One study that resonates with my own experience found that 92% of patients with ESRD thought their health would remain stable or improve over the next 6 months (Manda K, et al “Do ESRD patients really want to know prognosis?” NKF 2013; Abstract 146.). I found the same when talking to people with stage 3 kidney disease; most of them were sure diet was enough to protect their kidneys and they didn’t realize they were coming up on difficult decisions about dialysis and transplant even if they’d been good about their diet.
This presumed understanding has a big impact on care decisions and future planning. After all, if you don’t think you have a life-limiting illness, you’re probably less likely to prioritize advance care planning. With kidney disease, this unfortunately plays out as “a minority of dialysis patients use hospice.”(Murray, Anne M. et al. Use of Hospice in the United States Dialysis Population. CJASN November 2006 vol. 1 no. 6 1248-1255)
Other patients and families I’ve talked or worked with:
- Thought heart failure was an acute condition they’d get over and recover from
- That if they didn’t currently experience symptoms from Crohn’s disease that meant their condition wasn’t progressing or causing any damage to their colon
- Thought imaging findings of herniated discs meant that disc issues were definitely the cause of their back pain
For people to make truly informed decisions, before discussing treatment options, make sure patients and families have a solid understanding of their condition and prognosis. Even if it’s a review, there can be essential information people heard years ago and forgot — or it wasn’t presented clearly — or they were stressed during that encounter.
If there is meaningful new information, it may pack an emotional punch. Slowing things down so people have time to process their emotions as well as the understanding can be hard. After all, decisions are hard, and it can feel easier and less painful to just put a plan in place. And clinicians have emotions, too — so the impulse is often to jump in and alleviate the stress of working through to a truly person-centered decision.

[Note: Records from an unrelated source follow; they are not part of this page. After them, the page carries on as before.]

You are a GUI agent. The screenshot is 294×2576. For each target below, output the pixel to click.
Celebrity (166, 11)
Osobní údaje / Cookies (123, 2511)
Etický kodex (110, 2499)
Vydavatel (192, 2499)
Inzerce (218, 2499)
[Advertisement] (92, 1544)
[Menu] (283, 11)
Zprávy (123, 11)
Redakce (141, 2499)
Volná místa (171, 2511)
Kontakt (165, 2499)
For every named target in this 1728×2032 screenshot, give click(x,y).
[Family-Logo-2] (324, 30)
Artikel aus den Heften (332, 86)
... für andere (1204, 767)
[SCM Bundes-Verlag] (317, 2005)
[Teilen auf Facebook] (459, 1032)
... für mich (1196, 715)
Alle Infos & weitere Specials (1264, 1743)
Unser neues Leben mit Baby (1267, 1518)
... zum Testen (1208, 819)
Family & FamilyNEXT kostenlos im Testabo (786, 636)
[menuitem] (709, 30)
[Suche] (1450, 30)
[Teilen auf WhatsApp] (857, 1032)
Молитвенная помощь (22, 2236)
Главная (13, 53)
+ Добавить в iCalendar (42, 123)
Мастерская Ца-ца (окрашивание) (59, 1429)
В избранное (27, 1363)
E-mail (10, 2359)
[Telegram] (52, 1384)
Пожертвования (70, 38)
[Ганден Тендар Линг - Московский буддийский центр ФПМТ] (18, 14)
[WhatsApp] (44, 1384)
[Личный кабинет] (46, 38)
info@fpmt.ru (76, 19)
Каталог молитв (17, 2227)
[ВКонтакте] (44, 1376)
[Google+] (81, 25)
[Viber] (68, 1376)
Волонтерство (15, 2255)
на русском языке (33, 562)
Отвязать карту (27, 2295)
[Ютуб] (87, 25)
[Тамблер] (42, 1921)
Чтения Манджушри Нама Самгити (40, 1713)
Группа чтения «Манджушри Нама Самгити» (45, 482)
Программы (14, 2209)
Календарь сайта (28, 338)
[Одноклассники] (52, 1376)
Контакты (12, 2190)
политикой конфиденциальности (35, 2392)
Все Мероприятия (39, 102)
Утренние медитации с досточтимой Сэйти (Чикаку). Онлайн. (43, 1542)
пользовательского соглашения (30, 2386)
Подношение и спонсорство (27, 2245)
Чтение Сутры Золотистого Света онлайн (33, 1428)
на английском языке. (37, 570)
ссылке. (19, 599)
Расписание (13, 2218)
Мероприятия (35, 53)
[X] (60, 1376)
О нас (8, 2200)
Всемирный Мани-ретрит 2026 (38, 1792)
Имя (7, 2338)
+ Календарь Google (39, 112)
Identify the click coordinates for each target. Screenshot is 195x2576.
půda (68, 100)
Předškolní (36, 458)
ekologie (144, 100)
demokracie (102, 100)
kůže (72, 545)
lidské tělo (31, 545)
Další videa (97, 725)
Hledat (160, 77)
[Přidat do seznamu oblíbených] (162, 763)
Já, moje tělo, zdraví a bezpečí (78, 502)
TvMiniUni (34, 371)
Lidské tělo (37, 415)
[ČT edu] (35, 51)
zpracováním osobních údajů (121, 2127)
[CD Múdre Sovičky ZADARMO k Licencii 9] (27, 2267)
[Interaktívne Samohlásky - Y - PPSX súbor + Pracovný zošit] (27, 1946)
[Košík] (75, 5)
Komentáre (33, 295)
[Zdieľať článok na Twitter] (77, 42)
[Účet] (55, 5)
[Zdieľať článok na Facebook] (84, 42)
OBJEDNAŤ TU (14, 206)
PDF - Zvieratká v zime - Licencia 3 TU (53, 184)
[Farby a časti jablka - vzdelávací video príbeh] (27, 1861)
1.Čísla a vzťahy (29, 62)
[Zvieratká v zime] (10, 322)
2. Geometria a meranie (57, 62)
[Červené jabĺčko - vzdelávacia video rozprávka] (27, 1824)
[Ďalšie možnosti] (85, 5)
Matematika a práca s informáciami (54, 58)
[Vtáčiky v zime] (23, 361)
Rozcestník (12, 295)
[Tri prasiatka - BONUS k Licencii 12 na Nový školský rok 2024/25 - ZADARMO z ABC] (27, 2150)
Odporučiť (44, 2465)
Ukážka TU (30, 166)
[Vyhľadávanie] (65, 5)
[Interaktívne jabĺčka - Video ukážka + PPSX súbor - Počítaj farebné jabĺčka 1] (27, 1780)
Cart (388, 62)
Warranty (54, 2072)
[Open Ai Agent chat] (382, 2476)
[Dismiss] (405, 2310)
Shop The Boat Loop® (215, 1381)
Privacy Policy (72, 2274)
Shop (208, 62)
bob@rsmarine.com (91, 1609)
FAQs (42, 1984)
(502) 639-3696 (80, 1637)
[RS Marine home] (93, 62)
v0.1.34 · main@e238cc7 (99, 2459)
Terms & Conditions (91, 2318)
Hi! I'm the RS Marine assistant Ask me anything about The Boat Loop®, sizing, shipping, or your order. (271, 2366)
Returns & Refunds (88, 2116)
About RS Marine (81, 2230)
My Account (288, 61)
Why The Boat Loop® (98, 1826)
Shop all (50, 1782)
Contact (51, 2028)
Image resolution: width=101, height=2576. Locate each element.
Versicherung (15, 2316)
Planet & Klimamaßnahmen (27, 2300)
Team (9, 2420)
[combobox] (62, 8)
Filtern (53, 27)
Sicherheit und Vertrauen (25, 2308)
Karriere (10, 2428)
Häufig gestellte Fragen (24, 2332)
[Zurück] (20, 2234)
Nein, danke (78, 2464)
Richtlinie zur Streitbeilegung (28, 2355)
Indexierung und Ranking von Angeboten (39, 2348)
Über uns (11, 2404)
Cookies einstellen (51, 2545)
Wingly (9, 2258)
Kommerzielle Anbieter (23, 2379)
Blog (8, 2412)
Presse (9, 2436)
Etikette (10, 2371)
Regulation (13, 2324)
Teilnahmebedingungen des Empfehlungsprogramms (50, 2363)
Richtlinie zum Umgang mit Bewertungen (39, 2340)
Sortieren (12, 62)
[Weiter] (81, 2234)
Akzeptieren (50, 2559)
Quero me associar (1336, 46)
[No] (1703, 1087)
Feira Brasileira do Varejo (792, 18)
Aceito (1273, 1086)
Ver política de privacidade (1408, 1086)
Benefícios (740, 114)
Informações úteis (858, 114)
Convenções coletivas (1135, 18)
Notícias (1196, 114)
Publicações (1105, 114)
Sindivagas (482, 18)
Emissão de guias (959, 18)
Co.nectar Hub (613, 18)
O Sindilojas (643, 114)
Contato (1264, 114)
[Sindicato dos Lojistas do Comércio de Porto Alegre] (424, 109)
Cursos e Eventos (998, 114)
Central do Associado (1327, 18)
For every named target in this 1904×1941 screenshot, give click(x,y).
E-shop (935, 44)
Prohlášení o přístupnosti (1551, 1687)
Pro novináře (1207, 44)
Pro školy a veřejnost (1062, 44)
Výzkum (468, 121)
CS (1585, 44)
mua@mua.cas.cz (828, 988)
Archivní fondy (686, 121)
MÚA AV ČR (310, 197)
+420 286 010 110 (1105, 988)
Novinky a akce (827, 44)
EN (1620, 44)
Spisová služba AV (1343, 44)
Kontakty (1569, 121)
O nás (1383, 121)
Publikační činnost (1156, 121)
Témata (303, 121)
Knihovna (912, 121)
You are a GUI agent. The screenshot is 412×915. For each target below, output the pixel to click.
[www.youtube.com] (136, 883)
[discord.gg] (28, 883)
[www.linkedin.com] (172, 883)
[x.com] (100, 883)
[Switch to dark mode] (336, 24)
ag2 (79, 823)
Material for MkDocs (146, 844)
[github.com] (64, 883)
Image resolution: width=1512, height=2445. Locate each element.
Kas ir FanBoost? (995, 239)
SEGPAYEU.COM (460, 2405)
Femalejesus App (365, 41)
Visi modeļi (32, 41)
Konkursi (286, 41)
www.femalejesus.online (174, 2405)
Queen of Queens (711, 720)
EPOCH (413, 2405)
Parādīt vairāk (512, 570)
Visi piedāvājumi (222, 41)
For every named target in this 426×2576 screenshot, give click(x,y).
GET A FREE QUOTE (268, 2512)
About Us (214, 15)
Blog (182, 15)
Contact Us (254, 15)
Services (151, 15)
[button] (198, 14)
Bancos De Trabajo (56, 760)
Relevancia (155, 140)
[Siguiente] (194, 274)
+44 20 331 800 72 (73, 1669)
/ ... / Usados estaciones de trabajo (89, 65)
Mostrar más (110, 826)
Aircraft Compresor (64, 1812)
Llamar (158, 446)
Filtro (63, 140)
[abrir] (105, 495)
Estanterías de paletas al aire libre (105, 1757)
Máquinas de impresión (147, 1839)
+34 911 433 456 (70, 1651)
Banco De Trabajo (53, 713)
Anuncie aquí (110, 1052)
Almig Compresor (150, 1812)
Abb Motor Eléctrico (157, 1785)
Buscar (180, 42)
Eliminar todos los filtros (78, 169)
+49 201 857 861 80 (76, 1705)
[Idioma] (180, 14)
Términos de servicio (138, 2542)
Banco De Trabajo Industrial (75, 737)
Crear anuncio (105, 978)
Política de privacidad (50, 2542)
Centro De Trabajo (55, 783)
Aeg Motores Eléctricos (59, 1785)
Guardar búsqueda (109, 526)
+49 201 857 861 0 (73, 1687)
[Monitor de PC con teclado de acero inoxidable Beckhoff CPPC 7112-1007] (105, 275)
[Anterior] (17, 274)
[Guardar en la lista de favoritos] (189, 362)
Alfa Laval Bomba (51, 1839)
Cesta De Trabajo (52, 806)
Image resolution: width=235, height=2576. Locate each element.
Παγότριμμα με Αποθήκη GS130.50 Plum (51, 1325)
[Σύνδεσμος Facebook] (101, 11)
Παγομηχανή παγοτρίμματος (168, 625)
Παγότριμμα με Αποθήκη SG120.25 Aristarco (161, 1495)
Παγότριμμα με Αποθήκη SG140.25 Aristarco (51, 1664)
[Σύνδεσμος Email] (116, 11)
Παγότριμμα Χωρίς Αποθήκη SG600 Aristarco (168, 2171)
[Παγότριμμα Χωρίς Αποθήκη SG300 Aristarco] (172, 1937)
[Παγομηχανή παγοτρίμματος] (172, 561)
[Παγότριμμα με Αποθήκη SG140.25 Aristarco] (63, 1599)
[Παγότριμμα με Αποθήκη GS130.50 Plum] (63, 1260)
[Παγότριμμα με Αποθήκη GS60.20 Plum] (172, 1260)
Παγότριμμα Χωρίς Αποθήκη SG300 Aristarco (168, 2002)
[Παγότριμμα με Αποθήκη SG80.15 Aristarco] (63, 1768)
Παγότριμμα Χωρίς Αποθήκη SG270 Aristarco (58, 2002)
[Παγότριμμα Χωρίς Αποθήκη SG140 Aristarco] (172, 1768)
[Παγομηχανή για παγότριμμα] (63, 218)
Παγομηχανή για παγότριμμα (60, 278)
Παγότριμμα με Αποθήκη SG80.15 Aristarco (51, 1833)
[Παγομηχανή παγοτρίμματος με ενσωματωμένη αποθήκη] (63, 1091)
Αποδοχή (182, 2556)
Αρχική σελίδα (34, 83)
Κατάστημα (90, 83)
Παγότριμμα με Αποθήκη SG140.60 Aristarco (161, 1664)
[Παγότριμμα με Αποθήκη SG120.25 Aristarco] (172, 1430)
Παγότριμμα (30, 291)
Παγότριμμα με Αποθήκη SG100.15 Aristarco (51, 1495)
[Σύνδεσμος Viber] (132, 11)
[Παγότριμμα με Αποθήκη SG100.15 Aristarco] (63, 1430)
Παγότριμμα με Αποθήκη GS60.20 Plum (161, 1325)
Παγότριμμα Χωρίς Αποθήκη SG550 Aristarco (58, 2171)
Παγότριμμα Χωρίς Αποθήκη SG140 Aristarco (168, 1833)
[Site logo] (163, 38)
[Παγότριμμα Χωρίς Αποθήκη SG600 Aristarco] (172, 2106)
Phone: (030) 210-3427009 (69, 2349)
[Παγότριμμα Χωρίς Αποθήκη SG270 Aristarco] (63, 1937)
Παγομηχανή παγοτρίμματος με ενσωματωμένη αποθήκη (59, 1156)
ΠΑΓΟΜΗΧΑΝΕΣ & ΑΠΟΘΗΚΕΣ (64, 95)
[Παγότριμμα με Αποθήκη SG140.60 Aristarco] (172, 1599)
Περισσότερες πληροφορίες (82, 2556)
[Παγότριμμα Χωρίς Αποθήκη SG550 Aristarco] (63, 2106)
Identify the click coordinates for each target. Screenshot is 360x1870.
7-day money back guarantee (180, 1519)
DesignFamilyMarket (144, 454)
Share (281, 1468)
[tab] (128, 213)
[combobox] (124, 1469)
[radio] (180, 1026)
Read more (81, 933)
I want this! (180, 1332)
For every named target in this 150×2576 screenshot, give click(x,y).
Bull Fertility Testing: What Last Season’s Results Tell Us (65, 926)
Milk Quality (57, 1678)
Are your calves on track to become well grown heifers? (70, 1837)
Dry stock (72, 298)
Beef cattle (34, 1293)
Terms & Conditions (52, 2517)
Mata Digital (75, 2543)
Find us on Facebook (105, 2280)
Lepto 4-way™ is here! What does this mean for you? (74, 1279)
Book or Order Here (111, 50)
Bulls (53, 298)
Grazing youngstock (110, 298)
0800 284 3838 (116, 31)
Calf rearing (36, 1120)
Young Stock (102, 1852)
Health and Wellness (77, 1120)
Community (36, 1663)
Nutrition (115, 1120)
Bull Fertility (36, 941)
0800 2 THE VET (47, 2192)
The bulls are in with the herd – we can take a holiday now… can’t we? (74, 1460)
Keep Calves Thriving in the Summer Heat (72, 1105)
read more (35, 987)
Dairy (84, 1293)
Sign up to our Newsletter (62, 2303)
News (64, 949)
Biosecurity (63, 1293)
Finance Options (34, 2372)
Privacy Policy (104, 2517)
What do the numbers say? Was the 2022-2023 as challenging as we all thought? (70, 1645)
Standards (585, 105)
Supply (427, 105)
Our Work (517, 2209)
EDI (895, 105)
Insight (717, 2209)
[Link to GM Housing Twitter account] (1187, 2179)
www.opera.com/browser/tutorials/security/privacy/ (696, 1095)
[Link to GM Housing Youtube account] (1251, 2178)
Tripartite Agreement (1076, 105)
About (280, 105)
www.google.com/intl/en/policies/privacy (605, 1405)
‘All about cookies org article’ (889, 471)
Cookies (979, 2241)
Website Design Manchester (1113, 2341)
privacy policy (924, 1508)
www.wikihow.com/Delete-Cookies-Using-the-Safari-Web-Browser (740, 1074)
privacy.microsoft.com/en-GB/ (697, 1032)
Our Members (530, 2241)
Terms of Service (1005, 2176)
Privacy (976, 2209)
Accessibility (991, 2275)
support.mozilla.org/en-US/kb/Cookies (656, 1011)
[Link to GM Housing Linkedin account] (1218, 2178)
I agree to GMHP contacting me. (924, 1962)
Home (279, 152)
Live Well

So, before walking through treatment options or pathways, ask people and their care partner to describe their condition and what it means for them over the near and long term.
This can also help us all get a better understanding of common gaps and misconceptions so we can anticipate them and normalize them for people earlier and not just at the point of decisions.
If you uncover a meaningful gap in knowledge or misconception, slow things down. People may be anxious and make a quick decision, or they feel overwhelmed and defer. Giving them time to process the information and emotions still puts them in a better place to make a thoughtful decision.